IZ: 7.0 Bewußte Elternschaft: Eltern als Gentechniker

7.1 Eltern sind wichtig

Zweifellos haben Sie irgendwann einmal das verführerische Argument gehört, Eltern könnten sich, sobald sie ihre Gene an ihre Kinder weitergegeben haben, zurücklehnen und ihren Kindern beim Aufwachsen zusehen: Solange sie die Kinder gut behandelten, ernährten und einkleideten, brauchten sie nur abzuwarten, was die Gene aus ihren Kin­dern machen.

 

Eine solche Haltung erlaubt es Eltern, mit ihrem geschäftigen oder faulen Leben einfach fortzufahren und ihre Kinder irgendwelchen Einrichtungen oder Betreu­ungspersonen zu überlassen.
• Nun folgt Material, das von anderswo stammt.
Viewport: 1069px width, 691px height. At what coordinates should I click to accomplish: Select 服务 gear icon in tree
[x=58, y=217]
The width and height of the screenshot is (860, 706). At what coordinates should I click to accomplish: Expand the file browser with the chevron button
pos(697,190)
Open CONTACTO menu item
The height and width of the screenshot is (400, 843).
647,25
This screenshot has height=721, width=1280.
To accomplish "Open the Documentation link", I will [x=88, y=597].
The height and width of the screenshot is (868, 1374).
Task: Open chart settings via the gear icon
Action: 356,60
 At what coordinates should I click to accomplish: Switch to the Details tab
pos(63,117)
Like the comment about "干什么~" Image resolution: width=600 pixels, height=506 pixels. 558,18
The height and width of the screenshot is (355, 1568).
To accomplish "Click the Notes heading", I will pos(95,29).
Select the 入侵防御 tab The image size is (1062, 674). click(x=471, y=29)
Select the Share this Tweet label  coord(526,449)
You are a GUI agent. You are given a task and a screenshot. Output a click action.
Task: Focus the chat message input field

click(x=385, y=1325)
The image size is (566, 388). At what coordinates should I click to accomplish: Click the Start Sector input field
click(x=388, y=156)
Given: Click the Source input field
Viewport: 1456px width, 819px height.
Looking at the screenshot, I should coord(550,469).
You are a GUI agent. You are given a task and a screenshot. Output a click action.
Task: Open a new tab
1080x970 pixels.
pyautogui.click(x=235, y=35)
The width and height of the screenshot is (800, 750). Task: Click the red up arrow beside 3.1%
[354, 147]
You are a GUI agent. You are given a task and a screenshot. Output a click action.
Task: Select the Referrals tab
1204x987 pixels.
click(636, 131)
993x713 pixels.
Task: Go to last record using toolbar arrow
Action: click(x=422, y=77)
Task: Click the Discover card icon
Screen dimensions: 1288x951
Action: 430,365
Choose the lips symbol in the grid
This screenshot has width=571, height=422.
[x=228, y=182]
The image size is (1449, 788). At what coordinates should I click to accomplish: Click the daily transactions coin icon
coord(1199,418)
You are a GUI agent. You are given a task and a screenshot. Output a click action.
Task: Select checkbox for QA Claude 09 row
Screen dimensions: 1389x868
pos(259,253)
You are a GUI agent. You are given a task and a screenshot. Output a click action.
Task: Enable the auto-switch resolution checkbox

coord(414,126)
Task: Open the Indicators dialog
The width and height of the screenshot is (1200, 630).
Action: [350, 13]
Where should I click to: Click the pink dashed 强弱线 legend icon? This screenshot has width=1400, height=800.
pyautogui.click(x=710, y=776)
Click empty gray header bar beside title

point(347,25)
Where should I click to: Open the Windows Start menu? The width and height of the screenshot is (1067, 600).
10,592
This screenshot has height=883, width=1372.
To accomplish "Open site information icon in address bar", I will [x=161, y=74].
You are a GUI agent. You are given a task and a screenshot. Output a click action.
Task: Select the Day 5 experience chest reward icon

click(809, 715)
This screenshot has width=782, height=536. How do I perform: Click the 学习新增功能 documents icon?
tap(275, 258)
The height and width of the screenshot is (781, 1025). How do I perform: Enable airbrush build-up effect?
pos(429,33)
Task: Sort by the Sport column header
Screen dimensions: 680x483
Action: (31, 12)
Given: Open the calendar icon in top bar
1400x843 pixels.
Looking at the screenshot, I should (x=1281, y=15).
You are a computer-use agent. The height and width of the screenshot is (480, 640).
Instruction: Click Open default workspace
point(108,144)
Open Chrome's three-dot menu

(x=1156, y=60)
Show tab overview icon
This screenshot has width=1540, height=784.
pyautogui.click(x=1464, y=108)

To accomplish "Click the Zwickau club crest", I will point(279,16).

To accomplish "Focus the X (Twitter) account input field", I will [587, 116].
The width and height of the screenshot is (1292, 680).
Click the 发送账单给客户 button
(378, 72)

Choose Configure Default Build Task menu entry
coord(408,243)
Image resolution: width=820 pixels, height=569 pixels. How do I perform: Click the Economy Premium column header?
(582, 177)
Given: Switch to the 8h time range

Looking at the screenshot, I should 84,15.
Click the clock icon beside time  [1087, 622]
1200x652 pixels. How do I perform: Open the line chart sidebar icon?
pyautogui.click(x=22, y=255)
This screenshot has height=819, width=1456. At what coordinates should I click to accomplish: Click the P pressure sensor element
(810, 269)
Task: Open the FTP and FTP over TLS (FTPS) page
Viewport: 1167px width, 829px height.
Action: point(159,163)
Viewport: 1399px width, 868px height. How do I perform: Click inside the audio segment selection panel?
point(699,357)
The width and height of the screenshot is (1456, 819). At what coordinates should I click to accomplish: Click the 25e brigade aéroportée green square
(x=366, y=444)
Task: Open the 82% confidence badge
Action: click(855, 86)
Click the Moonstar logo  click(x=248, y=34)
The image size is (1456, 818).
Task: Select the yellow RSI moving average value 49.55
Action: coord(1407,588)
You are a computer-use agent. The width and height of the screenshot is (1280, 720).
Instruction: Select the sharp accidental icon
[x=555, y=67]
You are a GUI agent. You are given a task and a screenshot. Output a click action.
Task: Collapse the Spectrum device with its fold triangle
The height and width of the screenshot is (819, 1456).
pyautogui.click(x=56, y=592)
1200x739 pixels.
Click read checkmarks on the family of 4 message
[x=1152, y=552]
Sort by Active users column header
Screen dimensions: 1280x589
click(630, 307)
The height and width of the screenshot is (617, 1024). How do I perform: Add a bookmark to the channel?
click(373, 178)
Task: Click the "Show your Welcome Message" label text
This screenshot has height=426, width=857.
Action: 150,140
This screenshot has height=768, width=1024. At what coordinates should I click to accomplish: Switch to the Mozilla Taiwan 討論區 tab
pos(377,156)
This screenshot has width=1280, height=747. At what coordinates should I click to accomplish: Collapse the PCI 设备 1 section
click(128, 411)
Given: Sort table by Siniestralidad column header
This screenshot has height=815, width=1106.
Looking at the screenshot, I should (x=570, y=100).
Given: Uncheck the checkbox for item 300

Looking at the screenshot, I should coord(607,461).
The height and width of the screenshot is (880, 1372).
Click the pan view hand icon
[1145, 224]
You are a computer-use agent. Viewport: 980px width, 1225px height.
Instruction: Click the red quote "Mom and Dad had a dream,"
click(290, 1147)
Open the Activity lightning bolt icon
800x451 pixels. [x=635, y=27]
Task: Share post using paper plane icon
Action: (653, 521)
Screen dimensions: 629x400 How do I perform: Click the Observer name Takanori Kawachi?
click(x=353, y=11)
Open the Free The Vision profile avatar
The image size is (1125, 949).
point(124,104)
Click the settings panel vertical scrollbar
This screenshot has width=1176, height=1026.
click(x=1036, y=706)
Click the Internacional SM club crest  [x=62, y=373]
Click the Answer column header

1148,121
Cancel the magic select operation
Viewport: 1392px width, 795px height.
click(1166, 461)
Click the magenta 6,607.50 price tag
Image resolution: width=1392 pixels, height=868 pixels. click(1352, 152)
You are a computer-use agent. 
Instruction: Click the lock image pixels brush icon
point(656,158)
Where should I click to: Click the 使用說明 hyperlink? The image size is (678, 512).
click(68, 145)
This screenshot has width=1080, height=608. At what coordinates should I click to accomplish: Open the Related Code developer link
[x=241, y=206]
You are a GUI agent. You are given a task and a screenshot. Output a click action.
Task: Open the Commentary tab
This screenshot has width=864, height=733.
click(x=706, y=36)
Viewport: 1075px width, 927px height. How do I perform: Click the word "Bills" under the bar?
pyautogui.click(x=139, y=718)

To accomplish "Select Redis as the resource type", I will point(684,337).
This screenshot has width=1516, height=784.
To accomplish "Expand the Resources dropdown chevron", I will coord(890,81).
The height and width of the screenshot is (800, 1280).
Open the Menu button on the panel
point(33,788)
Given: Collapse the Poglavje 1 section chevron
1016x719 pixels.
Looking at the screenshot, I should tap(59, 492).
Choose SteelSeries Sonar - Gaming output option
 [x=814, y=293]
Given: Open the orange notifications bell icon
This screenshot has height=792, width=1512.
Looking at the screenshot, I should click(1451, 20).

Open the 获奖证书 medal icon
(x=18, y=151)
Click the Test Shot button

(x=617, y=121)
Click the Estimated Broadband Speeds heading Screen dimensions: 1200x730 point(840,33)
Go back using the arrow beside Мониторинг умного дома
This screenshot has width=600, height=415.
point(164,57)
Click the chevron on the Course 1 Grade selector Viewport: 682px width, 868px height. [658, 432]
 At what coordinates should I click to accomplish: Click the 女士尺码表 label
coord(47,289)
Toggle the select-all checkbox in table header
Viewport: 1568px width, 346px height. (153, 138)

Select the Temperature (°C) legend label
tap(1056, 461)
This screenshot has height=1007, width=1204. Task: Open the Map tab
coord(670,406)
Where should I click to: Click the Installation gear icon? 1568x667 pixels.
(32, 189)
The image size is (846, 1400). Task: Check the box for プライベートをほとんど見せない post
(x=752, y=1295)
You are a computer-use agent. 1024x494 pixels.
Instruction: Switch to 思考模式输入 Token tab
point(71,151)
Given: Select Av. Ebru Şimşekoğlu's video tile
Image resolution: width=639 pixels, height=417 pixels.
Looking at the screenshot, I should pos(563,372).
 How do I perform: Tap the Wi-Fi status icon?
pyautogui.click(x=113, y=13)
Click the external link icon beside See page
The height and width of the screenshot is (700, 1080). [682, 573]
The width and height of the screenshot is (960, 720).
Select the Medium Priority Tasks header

Das ist auch für einen Vater wie mich angenehm, der biologische Nachkommen mit vollkommen unterschiedlichen Persönlichkeiten hat. Ich hatte immer angenommen, meine Kinder seien deshalb so unterschiedlich, weil sie im Augenblick der Empfängnis einfach unterschiedliche Gene mitbekommen hätten.

 

Schließlich waren sie meines Er­achtens in dem gleichen Umfeld aufgewachsen, also mußte der Grund für ihre Verschie­denheit in ihren Genen liegen. Heute weiß ich, daß die Dinge ganz anders liegen. Die neuesten wissenschaftlichen Erkenntnisse bestätigen, was einfühlsame Mütter und Väter seit langem wissen: Eltern sind wichtig.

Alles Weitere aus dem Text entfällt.